= YOUR TASKS =
(1) What is the French for this sentence from the progress report: "Korean clothes look cheap."?
(2) Could you copy the progress report word for word, starting with "Unfortunately, I've been" and going on through "fate. Be ready."?

= PASSAGE SHOWN =
+ + + +
Progress Report 3.1
Amyong Kasseyo,
How's things? Yeah? Good to hear.
Question for you: How many toilet rolls do you think you get through in a year? Assuming that your lifestyle remains stable, your diet consistent and you don't contract amoebic dysentry, how many individual leaves of bumwad do you think you foul, moisten or otherwise render non-reusable in a twelve month period? The figure could be expressed in a simple equation in which N (the number of rolls consumed, multiplied by an average number of 240 leaves per roll) is the product of the mean number of movements taken per day (M), from whcih we shall subtract a percentage value Q to show the quality of diet, and we shall add a fixed 5% to account for any other emissions whose flow toilet tissue might be called upon to stem. This gives us the following expression:
N=(MQ x 0.05) x 240
From this, we can determine the projected number of rolls required for a year with a clinical margin of error. But why should we care? Well the point is that I've just been out to buy enough toilet roll to last me until next June. So? Well that means that I've decided I'm definitely going to be staying in Korea for a year (which rhymes, by the way). I've committed myself. For a whole year. To leave early now would be a criminal waste of bog roll.
And I've decided to stay for a year in spite of several factors.
Firstly, I've decided to stay in spite of Korean fashion. I'm not exaggerating in any way when I say that your average Korean's fashion sense is so utterly derelict that even Russian peasants would point and laugh. I've never seen so many fine looking women so appallingly dressed. I'm not talking about being badly dressed in the sense that they could maybe do to accessorize with greater fluency - I mean they look like they've climbed out of the bins round the back of Primark. Korean clothes look cheap. If you were to judge the economy on the attire of its citizens, you'd assume that Korea was undergoing a Leonard Cohen-strength depression. And Korean clothes look nasty. They're always embellished with some tasteless detail or unnecessary faff which renders them irretrievably beyond acceptable limits of taste - even Welsh taste. And the blokes are no better - the look for men is either Ciro Citterio-at-Netto or 'you-call-THAT-gay?-check-THIS-out'.
Unfortunately, I've been a little shortsighted in my projections for how many items of clothing I'm going to need for the year, so it's inevitable that I'm going to have to, at some point, join the Korean anti-fashion revolution. I may be rallying you all to hold bring-and-buy sales and sponsored walks at some point over the next few months so that you can invest in clothes to send me and help me avoid this fate. Be ready.
+ + + +
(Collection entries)
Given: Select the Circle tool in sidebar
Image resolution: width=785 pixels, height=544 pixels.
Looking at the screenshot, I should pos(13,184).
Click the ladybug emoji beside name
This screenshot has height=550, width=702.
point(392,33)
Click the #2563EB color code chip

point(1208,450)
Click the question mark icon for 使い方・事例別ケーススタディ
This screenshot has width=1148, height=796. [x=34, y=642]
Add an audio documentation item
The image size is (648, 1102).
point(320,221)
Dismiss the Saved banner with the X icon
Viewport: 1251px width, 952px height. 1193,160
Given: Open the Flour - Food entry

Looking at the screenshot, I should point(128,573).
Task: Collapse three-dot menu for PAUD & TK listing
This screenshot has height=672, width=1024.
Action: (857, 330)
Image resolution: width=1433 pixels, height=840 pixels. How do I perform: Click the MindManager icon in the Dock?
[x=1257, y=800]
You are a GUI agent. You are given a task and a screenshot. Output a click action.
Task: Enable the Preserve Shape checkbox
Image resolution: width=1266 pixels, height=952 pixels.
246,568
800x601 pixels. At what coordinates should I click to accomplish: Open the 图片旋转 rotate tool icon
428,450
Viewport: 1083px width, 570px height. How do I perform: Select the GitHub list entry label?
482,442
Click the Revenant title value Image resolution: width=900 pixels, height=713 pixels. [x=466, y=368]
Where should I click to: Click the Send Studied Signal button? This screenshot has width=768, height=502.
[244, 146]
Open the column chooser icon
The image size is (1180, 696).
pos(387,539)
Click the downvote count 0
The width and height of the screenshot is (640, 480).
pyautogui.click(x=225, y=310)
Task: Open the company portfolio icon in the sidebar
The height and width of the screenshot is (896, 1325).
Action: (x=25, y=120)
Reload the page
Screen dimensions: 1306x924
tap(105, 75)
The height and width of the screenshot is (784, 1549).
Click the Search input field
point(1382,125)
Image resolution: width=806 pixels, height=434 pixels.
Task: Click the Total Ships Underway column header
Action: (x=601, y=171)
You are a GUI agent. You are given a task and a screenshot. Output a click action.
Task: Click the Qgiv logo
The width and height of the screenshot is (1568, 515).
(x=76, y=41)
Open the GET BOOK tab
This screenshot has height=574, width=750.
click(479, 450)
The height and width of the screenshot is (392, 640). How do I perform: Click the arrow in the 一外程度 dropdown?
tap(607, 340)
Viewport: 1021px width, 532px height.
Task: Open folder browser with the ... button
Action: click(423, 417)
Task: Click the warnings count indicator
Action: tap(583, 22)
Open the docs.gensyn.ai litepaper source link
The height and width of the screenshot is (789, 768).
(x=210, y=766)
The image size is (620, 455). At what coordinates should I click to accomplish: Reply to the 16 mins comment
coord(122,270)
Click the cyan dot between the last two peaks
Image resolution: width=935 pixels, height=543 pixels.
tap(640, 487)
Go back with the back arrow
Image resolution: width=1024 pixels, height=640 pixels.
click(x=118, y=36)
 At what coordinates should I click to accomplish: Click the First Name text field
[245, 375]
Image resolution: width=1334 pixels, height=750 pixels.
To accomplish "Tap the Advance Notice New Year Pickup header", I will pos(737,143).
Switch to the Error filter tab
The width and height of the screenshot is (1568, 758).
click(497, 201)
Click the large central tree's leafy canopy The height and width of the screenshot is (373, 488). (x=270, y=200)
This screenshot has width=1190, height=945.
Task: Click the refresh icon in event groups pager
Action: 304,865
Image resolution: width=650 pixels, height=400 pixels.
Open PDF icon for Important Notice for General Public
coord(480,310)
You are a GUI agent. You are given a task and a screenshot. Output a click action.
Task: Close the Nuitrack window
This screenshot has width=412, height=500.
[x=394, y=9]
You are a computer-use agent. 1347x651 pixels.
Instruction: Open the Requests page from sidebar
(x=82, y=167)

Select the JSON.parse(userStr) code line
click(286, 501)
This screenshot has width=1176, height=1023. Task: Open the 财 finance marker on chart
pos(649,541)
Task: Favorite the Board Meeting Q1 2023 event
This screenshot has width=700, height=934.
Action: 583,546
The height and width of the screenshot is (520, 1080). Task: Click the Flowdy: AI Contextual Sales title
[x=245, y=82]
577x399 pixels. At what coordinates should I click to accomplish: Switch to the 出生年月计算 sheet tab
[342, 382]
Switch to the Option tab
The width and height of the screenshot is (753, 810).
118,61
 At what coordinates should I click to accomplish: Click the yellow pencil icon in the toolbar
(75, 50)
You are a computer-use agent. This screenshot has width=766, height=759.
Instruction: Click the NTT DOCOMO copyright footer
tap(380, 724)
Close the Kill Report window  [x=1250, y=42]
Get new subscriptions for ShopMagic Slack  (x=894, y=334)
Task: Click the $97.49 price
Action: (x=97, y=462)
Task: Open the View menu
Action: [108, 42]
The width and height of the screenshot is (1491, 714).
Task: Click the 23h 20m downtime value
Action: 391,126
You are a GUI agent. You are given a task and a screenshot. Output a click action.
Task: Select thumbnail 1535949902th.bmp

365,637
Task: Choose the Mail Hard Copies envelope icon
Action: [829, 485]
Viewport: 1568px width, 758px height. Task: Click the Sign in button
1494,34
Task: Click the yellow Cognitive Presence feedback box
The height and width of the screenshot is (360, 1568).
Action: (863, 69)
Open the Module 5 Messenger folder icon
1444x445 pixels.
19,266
+ + + +
= ANSWERS PER TASK =
(1) Les vêtements coréens ont l'air bon marché.

(2)
Unfortunately, I've been a little shortsighted in my projections for how many items of clothing I'm going to need for the year, so it's inevitable that I'm going to have to, at some point, join the Korean anti-fashion revolution. I may be rallying you all to hold bring-and-buy sales and sponsored walks at some point over the next few months so that you can invest in clothes to send me and help me avoid this fate. Be ready.